### RECORDS FOR THIS EXERCISE

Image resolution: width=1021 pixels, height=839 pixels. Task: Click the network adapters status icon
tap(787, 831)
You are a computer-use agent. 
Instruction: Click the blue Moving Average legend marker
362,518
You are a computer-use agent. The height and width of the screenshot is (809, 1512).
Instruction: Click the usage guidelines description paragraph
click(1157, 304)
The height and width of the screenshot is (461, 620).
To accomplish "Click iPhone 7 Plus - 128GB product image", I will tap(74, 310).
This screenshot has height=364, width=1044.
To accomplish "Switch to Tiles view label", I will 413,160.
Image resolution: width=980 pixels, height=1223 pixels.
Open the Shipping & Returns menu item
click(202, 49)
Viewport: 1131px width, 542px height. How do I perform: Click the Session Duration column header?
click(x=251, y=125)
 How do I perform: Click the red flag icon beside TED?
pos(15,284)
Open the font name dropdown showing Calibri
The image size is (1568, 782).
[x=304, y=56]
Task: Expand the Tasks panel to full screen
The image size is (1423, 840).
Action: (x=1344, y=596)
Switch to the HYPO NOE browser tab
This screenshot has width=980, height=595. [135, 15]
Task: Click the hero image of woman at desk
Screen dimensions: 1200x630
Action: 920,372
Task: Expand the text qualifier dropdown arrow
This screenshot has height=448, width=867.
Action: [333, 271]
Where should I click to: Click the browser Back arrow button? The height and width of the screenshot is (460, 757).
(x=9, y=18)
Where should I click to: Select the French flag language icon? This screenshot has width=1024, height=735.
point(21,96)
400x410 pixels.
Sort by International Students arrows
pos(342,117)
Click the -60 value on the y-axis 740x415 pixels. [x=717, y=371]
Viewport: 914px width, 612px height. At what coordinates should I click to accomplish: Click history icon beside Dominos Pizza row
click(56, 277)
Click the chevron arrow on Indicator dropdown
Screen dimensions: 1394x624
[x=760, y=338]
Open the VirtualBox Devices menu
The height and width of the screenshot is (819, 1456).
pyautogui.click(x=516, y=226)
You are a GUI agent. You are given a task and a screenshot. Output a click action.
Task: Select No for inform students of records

######

* [TASK REQUIREMENTS]
Of the entries listed above, reproduce only the lines starting at the line containing "This screenshot has height=448, width=867." and ending at the line containing "Click the -60". Include both, exactly as they stand.

* [SOLUTION FOR THIS EXERCISE]
This screenshot has height=448, width=867.
Action: [333, 271]
Where should I click to: Click the browser Back arrow button? The height and width of the screenshot is (460, 757).
(x=9, y=18)
Where should I click to: Select the French flag language icon? This screenshot has width=1024, height=735.
point(21,96)
400x410 pixels.
Sort by International Students arrows
pos(342,117)
Click the -60 value on the y-axis 740x415 pixels. [x=717, y=371]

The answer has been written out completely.